STORED DATA>
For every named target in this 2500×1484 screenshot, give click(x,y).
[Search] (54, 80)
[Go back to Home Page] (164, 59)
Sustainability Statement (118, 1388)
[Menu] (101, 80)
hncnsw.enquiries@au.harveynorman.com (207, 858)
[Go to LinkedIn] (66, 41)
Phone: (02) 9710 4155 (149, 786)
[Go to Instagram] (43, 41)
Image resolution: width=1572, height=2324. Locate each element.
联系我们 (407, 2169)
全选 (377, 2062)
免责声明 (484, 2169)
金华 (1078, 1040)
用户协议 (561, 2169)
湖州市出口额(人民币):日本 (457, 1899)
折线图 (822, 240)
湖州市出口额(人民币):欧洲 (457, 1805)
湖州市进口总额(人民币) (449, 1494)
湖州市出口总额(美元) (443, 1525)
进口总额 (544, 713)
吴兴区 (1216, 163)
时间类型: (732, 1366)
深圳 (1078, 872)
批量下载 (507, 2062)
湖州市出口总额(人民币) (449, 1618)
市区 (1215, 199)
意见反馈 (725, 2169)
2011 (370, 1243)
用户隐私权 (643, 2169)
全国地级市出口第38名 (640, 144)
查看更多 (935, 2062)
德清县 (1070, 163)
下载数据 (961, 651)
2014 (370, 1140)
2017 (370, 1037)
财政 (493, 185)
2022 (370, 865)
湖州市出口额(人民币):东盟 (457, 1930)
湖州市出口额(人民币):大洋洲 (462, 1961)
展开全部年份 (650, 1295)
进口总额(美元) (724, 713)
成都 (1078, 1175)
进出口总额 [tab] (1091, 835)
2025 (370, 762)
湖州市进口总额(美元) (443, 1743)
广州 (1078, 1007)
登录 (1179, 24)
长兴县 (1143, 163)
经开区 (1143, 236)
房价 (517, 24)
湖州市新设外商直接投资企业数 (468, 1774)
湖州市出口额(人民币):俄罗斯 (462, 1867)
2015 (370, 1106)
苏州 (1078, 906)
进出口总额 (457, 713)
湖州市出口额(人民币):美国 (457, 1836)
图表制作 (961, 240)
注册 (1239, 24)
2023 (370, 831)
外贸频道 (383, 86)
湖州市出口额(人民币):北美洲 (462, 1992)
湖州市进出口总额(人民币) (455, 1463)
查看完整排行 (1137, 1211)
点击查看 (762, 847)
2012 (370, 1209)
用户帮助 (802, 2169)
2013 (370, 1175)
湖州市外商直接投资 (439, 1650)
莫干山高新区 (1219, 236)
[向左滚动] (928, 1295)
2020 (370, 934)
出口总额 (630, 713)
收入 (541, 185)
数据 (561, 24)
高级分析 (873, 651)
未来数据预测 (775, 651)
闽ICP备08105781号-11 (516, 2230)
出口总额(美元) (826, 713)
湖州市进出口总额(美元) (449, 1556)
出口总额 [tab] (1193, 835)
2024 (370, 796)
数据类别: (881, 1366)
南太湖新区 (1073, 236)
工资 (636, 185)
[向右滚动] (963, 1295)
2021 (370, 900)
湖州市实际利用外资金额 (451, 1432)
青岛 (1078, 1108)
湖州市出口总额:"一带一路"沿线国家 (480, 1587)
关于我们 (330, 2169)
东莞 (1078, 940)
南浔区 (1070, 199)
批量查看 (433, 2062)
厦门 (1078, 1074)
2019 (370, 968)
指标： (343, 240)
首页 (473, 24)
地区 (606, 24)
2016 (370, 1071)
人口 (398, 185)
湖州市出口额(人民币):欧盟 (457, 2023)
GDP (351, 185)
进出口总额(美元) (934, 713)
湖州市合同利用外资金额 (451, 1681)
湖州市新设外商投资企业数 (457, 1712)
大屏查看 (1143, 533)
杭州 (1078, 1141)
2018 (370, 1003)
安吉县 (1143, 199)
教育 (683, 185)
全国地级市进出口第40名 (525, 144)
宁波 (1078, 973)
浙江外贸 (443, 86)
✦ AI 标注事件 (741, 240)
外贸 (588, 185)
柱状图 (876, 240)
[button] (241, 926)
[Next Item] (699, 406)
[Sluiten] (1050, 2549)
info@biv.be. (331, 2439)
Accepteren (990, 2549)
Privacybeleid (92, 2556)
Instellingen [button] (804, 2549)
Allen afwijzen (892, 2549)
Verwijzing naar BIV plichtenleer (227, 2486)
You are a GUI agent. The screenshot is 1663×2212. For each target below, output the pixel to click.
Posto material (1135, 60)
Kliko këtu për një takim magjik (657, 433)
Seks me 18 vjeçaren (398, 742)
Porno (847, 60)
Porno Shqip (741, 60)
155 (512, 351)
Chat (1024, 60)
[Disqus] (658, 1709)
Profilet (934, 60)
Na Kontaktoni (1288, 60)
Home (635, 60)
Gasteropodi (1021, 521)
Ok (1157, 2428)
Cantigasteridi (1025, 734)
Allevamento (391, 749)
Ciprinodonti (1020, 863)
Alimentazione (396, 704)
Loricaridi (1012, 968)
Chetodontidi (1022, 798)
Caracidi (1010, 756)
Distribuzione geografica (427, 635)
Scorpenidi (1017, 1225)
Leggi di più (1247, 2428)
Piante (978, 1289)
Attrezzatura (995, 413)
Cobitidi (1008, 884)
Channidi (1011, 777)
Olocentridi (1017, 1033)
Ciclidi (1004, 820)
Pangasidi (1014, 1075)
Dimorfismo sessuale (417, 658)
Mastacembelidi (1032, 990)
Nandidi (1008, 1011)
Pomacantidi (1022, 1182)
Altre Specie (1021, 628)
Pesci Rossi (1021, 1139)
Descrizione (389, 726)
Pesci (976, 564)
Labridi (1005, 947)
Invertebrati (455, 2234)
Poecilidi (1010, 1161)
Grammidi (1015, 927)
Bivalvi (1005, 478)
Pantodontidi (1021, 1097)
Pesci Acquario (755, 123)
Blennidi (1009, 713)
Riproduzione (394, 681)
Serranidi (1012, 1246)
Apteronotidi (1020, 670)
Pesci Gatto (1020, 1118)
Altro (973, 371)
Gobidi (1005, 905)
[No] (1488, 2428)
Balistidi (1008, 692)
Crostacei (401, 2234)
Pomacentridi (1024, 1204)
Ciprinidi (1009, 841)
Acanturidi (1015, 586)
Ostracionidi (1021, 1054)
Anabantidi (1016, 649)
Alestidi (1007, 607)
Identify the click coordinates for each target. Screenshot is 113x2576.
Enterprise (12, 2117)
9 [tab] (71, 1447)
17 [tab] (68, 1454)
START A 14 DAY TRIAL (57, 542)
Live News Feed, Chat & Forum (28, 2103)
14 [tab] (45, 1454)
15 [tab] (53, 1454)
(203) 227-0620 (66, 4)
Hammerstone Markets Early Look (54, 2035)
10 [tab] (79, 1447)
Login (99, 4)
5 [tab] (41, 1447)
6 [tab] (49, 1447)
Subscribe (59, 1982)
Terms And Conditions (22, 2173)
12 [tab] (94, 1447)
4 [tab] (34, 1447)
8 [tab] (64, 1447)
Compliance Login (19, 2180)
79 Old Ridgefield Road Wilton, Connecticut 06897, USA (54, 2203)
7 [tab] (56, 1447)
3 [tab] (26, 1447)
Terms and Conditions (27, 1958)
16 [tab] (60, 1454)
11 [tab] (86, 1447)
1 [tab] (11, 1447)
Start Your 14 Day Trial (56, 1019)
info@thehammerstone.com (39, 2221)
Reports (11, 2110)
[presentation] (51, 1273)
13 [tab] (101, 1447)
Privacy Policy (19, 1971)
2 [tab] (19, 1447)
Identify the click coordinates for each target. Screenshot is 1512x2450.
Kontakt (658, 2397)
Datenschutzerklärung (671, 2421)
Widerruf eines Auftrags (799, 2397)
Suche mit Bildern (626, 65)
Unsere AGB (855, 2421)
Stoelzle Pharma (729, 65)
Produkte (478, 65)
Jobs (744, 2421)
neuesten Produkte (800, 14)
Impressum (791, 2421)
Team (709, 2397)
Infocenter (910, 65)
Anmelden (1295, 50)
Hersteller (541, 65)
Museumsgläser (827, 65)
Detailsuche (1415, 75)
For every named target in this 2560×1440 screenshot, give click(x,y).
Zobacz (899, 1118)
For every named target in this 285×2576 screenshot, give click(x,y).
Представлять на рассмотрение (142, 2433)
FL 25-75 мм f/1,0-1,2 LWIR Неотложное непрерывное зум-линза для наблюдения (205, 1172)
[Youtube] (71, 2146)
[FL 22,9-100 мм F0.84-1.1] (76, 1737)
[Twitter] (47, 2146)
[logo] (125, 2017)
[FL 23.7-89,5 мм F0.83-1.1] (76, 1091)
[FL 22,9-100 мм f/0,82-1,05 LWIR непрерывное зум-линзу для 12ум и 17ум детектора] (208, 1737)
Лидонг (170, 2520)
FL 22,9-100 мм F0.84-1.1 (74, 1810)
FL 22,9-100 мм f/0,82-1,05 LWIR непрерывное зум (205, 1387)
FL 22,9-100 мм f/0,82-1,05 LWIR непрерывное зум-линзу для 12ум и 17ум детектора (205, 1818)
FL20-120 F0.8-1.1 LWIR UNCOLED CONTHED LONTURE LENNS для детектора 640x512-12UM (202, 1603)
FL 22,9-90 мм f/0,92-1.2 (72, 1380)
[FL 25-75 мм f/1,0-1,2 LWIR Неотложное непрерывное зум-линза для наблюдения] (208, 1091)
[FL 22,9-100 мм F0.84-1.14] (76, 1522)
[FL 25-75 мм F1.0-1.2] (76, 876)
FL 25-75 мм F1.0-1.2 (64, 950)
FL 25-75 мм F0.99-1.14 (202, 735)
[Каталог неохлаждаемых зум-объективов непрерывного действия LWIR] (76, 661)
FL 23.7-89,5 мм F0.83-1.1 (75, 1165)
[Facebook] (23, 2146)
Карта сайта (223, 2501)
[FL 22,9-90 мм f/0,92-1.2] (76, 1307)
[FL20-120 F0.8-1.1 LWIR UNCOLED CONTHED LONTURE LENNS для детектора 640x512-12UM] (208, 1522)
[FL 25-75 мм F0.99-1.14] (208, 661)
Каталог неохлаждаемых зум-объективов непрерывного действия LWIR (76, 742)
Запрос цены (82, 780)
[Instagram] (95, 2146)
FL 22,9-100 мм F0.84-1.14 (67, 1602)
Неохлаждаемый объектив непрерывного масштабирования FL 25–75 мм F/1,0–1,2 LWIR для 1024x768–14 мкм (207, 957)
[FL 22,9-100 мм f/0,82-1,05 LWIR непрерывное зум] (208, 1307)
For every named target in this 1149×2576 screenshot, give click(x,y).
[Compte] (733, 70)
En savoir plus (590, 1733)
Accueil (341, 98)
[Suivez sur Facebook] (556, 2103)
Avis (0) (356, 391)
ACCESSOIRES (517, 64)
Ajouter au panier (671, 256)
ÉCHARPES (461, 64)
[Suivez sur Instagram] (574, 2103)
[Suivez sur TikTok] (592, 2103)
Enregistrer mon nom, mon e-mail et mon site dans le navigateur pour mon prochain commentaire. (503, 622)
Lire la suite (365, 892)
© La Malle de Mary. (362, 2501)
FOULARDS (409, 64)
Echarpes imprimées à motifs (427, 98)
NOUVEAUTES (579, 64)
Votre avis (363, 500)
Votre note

REQUIRED WORK> Set down, exactly as they stand above, the lines starting with the line with "用户协议 (561, 2169)" and going on through the line with "湖州市出口额(人民币):美国 (457, 1836)", and no others.

RESPONSE BELOW>
用户协议 (561, 2169)
湖州市出口额(人民币):日本 (457, 1899)
折线图 (822, 240)
湖州市出口额(人民币):欧洲 (457, 1805)
湖州市进口总额(人民币) (449, 1494)
湖州市出口总额(美元) (443, 1525)
进口总额 (544, 713)
吴兴区 (1216, 163)
时间类型: (732, 1366)
深圳 (1078, 872)
批量下载 (507, 2062)
湖州市出口总额(人民币) (449, 1618)
市区 (1215, 199)
意见反馈 (725, 2169)
2011 (370, 1243)
用户隐私权 (643, 2169)
全国地级市出口第38名 (640, 144)
查看更多 (935, 2062)
德清县 (1070, 163)
下载数据 (961, 651)
2014 (370, 1140)
2017 (370, 1037)
财政 (493, 185)
2022 (370, 865)
湖州市出口额(人民币):东盟 (457, 1930)
湖州市出口额(人民币):大洋洲 (462, 1961)
展开全部年份 (650, 1295)
进口总额(美元) (724, 713)
成都 (1078, 1175)
进出口总额 [tab] (1091, 835)
2025 (370, 762)
湖州市进口总额(美元) (443, 1743)
广州 (1078, 1007)
登录 (1179, 24)
长兴县 (1143, 163)
经开区 (1143, 236)
房价 (517, 24)
湖州市新设外商直接投资企业数 (468, 1774)
湖州市出口额(人民币):俄罗斯 (462, 1867)
2015 (370, 1106)
苏州 (1078, 906)
进出口总额 (457, 713)
湖州市出口额(人民币):美国 (457, 1836)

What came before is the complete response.